• **WHAT THE EXERCISE ASKS**
Print the data exactly. Omit the pictures.

(ENTRIES SUPPLIED Opens)

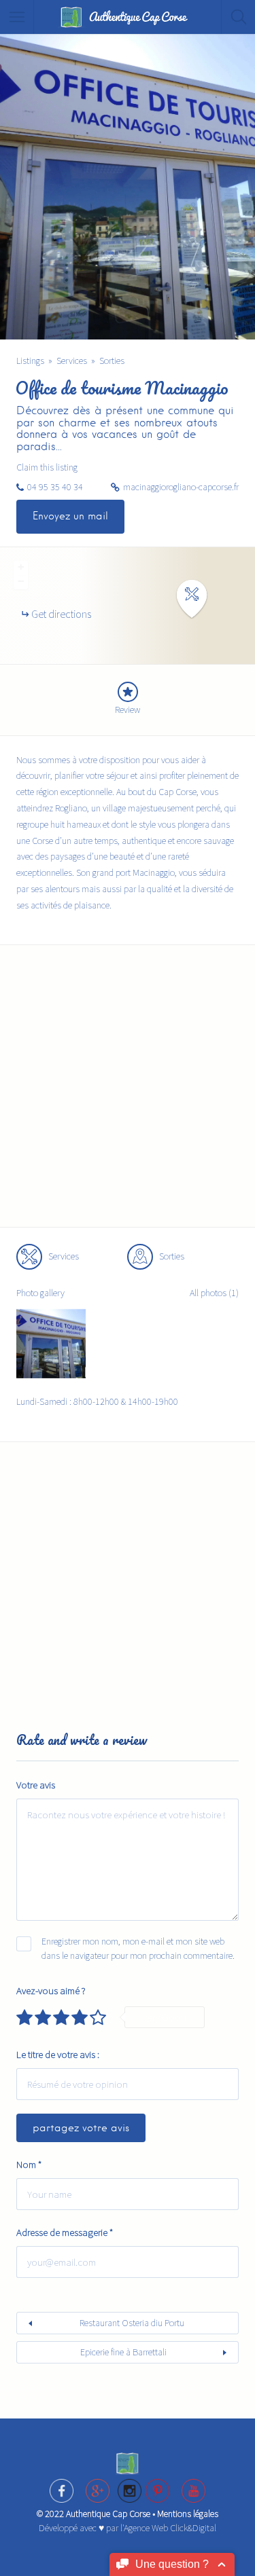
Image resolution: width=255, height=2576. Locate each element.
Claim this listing (47, 467)
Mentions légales (187, 2513)
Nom (28, 2164)
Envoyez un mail (70, 516)
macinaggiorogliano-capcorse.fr (181, 487)
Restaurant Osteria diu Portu (132, 2323)
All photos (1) (214, 1293)
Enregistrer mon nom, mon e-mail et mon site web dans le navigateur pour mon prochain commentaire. (138, 1948)
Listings (30, 360)
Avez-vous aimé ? (51, 1990)
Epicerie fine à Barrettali (123, 2352)
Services (71, 360)
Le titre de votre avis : (57, 2054)
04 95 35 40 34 (55, 487)
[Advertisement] (127, 1094)
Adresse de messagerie (64, 2232)
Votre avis (35, 1784)
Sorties (111, 360)
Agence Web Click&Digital (170, 2528)
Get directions (61, 614)
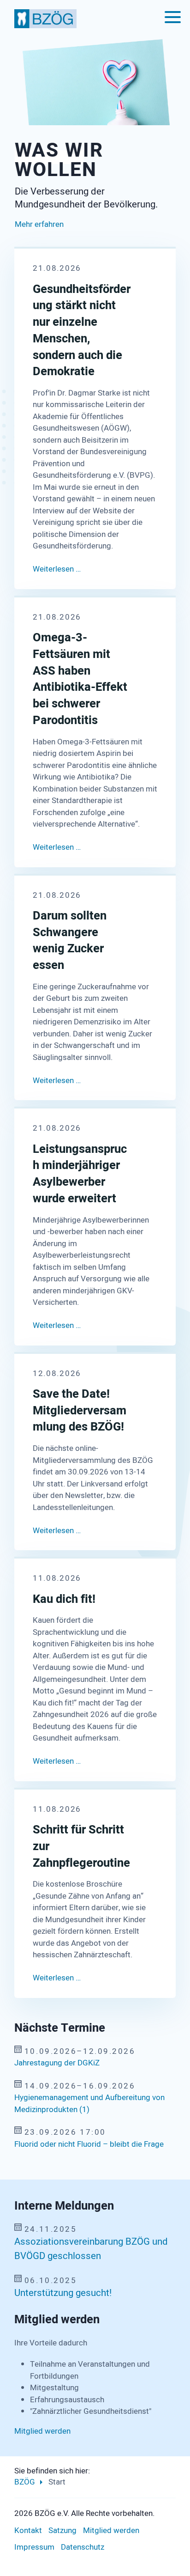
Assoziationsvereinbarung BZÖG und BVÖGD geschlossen (91, 2249)
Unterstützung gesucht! (63, 2293)
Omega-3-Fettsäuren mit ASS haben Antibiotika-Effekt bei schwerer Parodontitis (80, 679)
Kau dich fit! (64, 1599)
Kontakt (28, 2530)
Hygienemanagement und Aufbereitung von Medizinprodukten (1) (89, 2103)
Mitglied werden (42, 2431)
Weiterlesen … (57, 569)
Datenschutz (82, 2547)
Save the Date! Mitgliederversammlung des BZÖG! (79, 1411)
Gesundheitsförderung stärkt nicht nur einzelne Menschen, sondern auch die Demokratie (82, 330)
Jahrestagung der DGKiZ (57, 2063)
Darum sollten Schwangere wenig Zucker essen (70, 941)
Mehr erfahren (38, 224)
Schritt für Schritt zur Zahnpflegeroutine (81, 1846)
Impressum (34, 2547)
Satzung (62, 2530)
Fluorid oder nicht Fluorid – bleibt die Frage (89, 2144)
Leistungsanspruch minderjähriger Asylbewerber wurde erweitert (80, 1174)
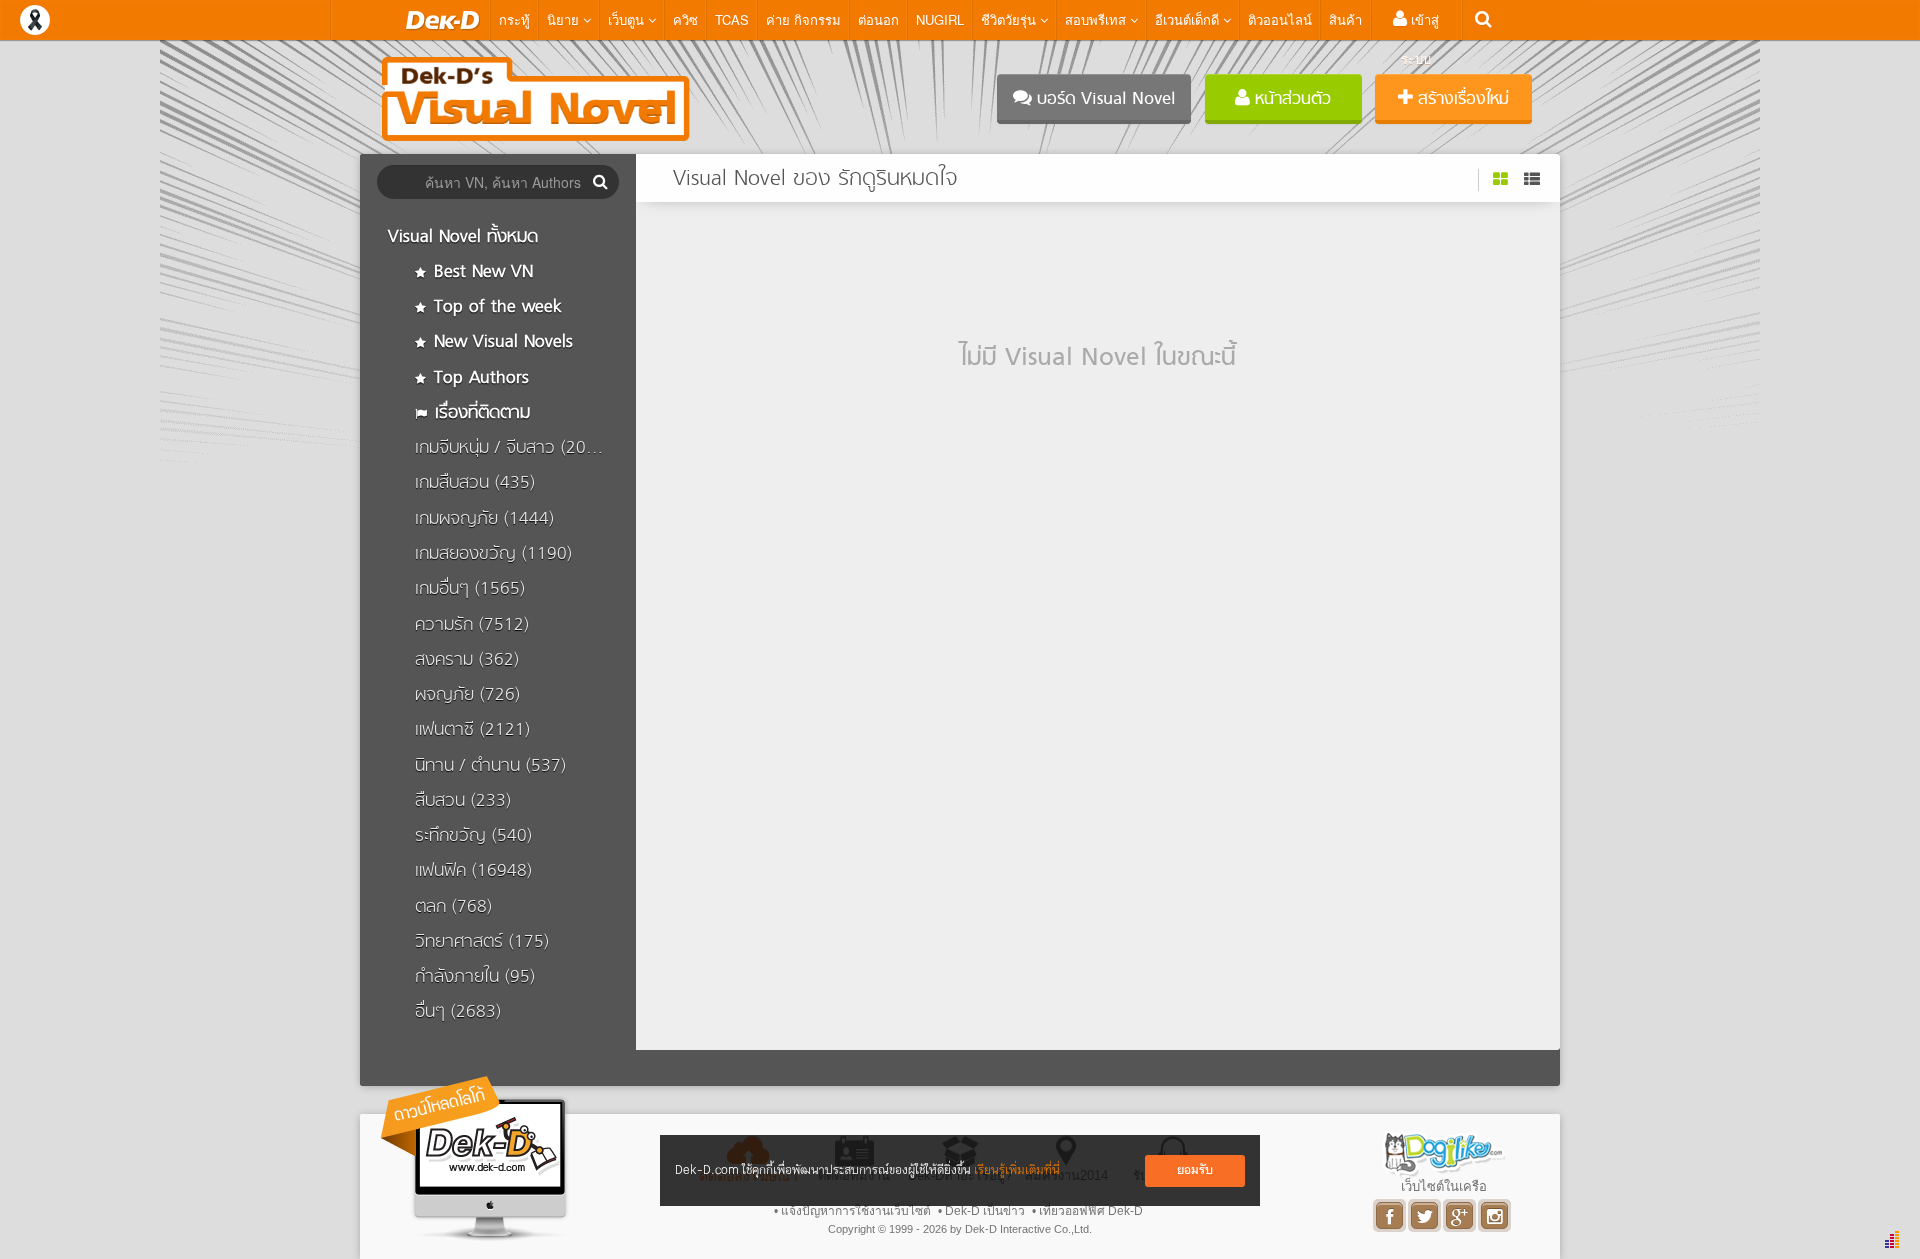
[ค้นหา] (1483, 19)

(ENTRIES SUPPLIED Closes)

• **PROBLEM SOLUTION**
Image resolution: width=255, height=2576. Locate each element.
Claim this listing (47, 467)
Mentions légales (187, 2513)
Nom (28, 2164)
Envoyez un mail (70, 516)
macinaggiorogliano-capcorse.fr (181, 487)
Restaurant Osteria diu Portu (132, 2323)
All photos (1) (214, 1293)
Enregistrer mon nom, mon e-mail et mon site web dans le navigateur pour mon prochain commentaire. (138, 1948)
Listings (30, 360)
Avez-vous aimé ? (51, 1990)
Epicerie fine à Barrettali (123, 2352)
Services (71, 360)
Le titre de votre avis : (57, 2054)
04 95 35 40 34 (55, 487)
[Advertisement] (127, 1094)
Adresse de messagerie (64, 2232)
Votre avis (35, 1784)
Sorties (111, 360)
Agence Web Click&Digital (170, 2528)
Get directions (61, 614)
Assoziationsvereinbarung BZÖG und BVÖGD geschlossen (91, 2249)
Unterstützung gesucht! (63, 2293)
Omega-3-Fettsäuren mit ASS haben Antibiotika-Effekt bei schwerer Parodontitis (80, 679)
Kau dich fit! (64, 1599)
Kontakt (28, 2530)
Hygienemanagement und Aufbereitung von Medizinprodukten (1) (89, 2103)
Mitglied werden (42, 2431)
Weiterlesen … (57, 569)
Datenschutz (82, 2547)
Save the Date! Mitgliederversammlung des BZÖG! (79, 1411)
Gesundheitsförderung stärkt nicht nur einzelne Menschen, sondern auch die Demokratie (82, 330)
Jahrestagung der DGKiZ (57, 2063)
Darum sollten Schwangere wenig Zucker essen (70, 941)
Mehr erfahren (38, 224)
Schritt für Schritt zur Zahnpflegeroutine (81, 1846)
Impressum (34, 2547)
Satzung (62, 2530)
Fluorid oder nicht Fluorid – bleibt die Frage (89, 2144)
Leistungsanspruch minderjähriger Asylbewerber wurde erweitert (80, 1174)
[ค้นหา] (1483, 19)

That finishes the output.